On November 29, 1864, Captain Soule and his company were with the regiment at Sand Creek, Colorado. A fellow abolitionist, Colonel John Chivington ordered the cavalry to attack Black Kettle’s encampment of Cheyenne and Arapaho there. Soule saw that the Cheyenne were flying the Union flag as a sign of peace, and, when told to attack, he and Lieutenant Joseph Cramer[5] ordered their men to hold their fire and stay put. Most of Chivington’s other forces, however, attacked the camp. The resulting action became known as the Sand Creek massacre, one of the most notorious acts of mass murder in the United States history. Soule described what followed in a letter to his former commanding officer and friend, Major Edward W. Wynkoop:

“I refused to fire, and swore that none but a coward would, for by this time hundreds of women and children were coming towards us, and getting on their knees for mercy. I tell you Ned it was hard to see little children on their knees have their brains beat out by men professing to be civilized. … I saw two Indians hold one of another’s hands, chased until they were exhausted, when they kneeled down, and clasped each other around the neck and were both shot together.

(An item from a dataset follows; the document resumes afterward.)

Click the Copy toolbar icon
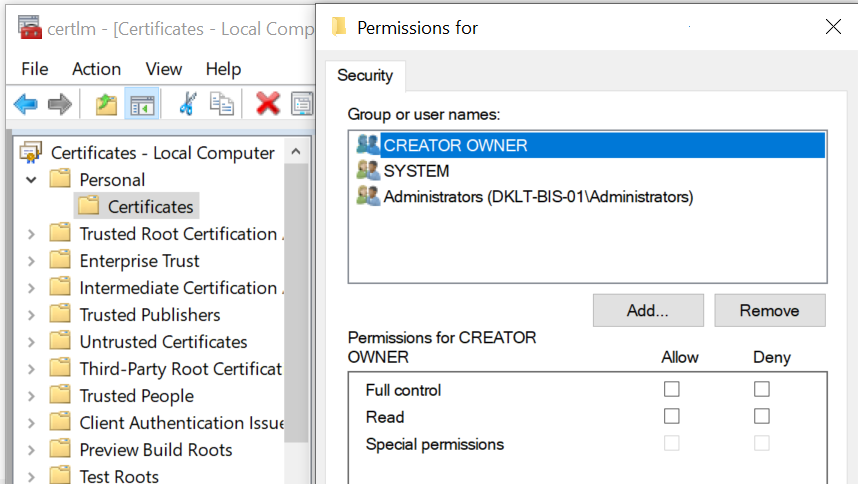click(x=221, y=104)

They were all scalped, and as high as half a dozen taken from one head. They were all horribly mutilated. One woman was cut open and a child taken out of her, and scalped. … Squaw’s snatches were cut out for trophies. You would think it impossible for white men to butcher and mutilate human beings as they did there.”

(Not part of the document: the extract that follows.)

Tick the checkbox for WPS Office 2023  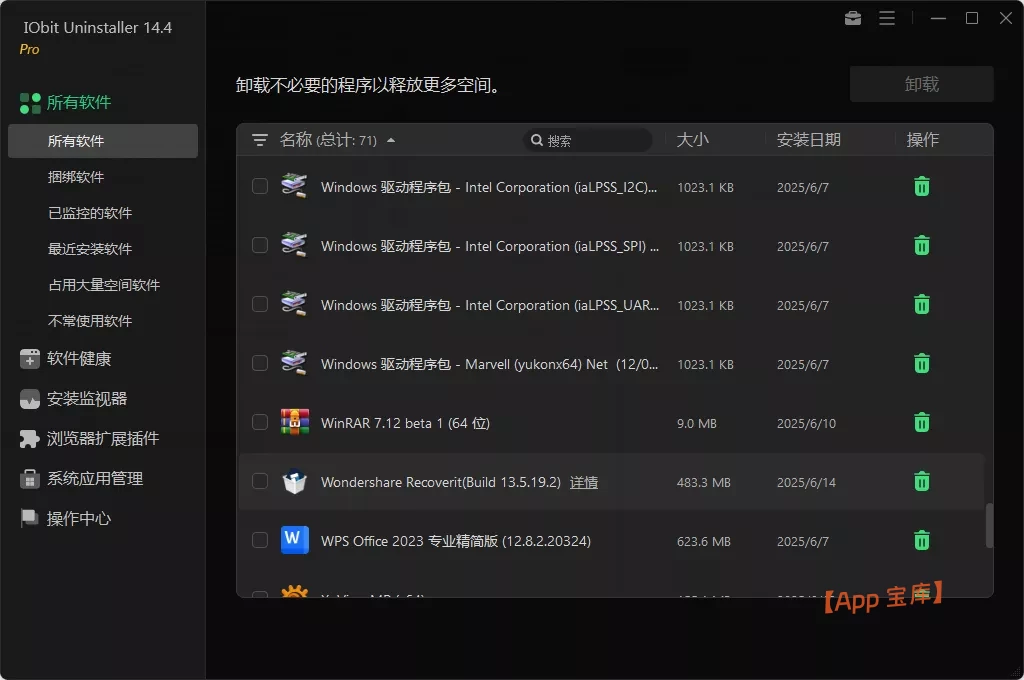tap(259, 540)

The massacre sparked outrage and shock around the country. The Army began an investigation into the “battle,” and Soule formally testified against Chivington in a court of inquiry in January 1865. His testimony about the events at Sand Creek led, in part, to the Congress refusing the Army’s request for thousands of men for a general war against the Plains Indians.[7

On April 23, 1865, Captain Soule, just married five weeks earlier to Hersa Coberly, was on duty as a Provost Marshal in Denver, Colorado, when several shots were fired at him. One of the bullets fatally struck him in the head, killing him almost immediately.

It was thought at the time by many that the killers were hired by men loyal to Chivington. One of Soule’s friends, First Lieutenant James Cannon, tracked one suspect, a 2nd Colorado Cavalry soldier named Charles Squier, down in New Mexico and brought him back to Denver to stand trial. Squier escaped, to be never again captured, and Cannon was poisoned. Squier, a veteran of the Civil War, received a hero’s burial when he died in 1869.